Continuing, of their four radiographic types of gouty arthritis the second resembles osteoarthritis; but the third and especially the fourth group, they consider, “fall into a peculiar class,” this inasmuch as their characters resemble the infective type of non-gouty arthritis. They claim, however, that a differentiation, radiographically speaking, can be effected, this because of the “sharply localised” extreme degree of bony atrophy which occurs in the infective type of non-gouty arthritis. However, as they admit that radiographs of the latter (infective non-gouty arthritis) have been noted which “closely resemble” the “atrophic and proliferative changes occurring in gout,” their final conclusion is that in the skiagrams even of typical gouty arthritis there is nothing in the bony or arthritic changes that is diagnostic of gout.
For myself, I must admit that I have come to the same conclusion as McClure and McCarty, viz., that the skiagraphic findings in gouty and non-gouty arthritis trench so much the one upon the characters of the other that I should be loth indeed to base a diagnosis of gout simply on the revelations of skiagraphy. The chief interest to my mind, as I have previously observed, centres round those examples in which peri-articular tophi are associated with underlying bony and arthritic changes (as revealed by X-rays) indistinguishable from those typical of infective arthritis of non-gouty type.

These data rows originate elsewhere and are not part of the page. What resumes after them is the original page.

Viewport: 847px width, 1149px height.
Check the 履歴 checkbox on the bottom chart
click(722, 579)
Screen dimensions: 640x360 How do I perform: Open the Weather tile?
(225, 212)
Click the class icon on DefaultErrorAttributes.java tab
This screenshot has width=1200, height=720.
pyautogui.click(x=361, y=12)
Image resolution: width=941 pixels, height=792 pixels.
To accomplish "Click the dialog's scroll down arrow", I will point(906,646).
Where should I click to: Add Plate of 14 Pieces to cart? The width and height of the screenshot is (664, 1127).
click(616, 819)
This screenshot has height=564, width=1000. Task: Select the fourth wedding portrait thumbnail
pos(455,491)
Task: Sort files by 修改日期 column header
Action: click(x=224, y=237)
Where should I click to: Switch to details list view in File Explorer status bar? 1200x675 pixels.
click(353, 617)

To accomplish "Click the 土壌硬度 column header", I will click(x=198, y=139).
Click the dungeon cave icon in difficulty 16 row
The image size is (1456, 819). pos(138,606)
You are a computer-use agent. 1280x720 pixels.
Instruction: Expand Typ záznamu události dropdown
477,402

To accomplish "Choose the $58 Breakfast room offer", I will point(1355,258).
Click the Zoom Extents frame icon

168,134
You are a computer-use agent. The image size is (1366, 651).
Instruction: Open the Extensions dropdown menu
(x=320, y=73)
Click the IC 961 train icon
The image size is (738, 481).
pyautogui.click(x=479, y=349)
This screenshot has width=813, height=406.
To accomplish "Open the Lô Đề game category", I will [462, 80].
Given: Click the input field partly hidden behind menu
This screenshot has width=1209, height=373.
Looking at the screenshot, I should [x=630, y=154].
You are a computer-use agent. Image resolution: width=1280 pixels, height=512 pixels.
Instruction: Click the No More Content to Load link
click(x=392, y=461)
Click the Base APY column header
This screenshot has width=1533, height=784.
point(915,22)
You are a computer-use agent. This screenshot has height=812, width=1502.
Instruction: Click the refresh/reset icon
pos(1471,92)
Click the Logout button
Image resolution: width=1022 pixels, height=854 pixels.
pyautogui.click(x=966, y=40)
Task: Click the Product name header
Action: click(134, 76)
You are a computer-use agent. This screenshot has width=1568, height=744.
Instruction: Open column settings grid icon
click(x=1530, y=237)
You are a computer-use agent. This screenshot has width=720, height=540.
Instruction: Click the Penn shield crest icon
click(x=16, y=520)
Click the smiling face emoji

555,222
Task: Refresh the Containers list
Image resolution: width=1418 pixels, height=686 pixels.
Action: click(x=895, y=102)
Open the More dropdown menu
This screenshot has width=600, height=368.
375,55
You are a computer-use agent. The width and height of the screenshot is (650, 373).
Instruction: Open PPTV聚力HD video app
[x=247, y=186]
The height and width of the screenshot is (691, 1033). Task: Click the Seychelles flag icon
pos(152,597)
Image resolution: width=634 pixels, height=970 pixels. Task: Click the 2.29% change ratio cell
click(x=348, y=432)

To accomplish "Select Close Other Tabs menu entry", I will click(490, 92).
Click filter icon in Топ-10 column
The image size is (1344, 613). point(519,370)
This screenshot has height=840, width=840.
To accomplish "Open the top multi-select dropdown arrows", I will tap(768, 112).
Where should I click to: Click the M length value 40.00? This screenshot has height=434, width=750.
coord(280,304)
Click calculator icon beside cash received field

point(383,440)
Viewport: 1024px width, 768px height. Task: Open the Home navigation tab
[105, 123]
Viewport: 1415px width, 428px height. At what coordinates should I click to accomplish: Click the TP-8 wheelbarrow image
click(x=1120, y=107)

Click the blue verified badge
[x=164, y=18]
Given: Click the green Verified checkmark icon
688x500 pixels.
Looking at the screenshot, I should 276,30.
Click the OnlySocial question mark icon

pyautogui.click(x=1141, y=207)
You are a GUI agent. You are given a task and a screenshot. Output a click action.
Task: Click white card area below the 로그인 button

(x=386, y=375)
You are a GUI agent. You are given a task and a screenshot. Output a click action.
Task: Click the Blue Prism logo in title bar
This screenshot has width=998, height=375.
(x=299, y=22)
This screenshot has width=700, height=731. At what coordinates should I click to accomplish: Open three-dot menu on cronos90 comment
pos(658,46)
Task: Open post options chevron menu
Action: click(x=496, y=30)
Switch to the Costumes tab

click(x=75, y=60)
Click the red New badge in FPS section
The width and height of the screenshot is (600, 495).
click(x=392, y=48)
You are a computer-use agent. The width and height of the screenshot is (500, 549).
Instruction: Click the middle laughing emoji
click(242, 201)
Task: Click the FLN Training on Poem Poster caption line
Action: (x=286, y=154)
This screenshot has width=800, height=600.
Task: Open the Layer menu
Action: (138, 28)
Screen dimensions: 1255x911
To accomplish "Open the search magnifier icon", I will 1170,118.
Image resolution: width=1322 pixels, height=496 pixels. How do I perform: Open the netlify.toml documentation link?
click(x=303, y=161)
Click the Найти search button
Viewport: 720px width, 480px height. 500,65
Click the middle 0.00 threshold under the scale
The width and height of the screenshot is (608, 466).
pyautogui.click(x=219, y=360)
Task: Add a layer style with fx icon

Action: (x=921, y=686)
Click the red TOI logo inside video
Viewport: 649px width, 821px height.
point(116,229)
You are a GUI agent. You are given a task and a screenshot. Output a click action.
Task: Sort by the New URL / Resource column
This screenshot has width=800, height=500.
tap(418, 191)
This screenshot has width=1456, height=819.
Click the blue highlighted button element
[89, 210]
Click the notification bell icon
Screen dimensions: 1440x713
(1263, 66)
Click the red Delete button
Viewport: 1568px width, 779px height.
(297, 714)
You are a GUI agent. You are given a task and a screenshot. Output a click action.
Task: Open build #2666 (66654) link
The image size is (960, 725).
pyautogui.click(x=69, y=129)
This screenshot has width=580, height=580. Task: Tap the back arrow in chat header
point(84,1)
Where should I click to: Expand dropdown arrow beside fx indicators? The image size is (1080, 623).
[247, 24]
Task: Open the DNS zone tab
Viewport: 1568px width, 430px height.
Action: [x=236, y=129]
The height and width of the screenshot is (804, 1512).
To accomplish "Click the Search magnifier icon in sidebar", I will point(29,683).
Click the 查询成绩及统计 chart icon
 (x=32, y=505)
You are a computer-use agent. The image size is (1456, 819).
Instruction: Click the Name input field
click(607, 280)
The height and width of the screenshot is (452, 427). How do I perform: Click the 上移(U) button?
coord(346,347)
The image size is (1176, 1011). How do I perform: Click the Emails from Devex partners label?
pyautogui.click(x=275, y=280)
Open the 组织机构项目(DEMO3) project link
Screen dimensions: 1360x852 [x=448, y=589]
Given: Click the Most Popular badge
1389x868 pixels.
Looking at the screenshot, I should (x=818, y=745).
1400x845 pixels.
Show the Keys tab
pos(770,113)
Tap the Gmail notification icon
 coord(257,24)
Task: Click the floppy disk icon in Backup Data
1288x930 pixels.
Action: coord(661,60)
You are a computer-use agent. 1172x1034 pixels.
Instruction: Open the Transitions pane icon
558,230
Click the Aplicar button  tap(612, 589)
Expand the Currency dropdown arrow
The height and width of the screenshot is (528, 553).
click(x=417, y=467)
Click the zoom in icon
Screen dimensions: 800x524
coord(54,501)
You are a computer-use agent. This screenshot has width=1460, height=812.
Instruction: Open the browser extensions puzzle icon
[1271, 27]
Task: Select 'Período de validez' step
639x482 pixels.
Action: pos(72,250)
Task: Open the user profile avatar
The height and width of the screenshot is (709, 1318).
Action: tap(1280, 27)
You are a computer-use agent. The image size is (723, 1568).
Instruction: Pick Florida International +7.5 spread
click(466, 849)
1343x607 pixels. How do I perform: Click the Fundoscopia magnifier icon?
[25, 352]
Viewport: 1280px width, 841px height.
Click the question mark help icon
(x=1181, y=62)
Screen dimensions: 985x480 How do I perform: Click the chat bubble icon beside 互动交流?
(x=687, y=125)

We have seen also that local foci of rarefaction may be met with in infective arthritis of non-gouty type. Moreover, the proliferative and marked atrophic bony changes found in some instances of gouty arthritis are quite compatible with their infective origin. Witness how impossible it is to differentiate skiagraphically between atrophic arthritis and gouty arthritis, and at the same time let it not be forgotten, on the other hand, that the dividing line between the infective arthritides and the more acute forms of atrophic or rheumatoid arthritis is by no means sharply defined. Review this also in light of the fact of the close resemblance that obtains between acute articular gout, especially the polyarthritic variety, and types of arthritis of avowedly infective origin, and we see at once how close is the clinical similitude. We turn to radiography, and here again we are met with the same family resemblance, suggestive of a probable community of origin. How clear then the inference that it is on tophi, and tophi alone, that we must base an absolute diagnosis of gouty arthritis. Moreover, since tophi are not detectable by skiagraphy, our mainstay must be physical examination directed to their detection. As for those cases of so-called “clinical gout,” viz., unattested by tophi, it is probable that their absolute identification, as such, will never be attainable on purely clinical, but on bacteriological, data, which, it is to be hoped, will before long be forthcoming.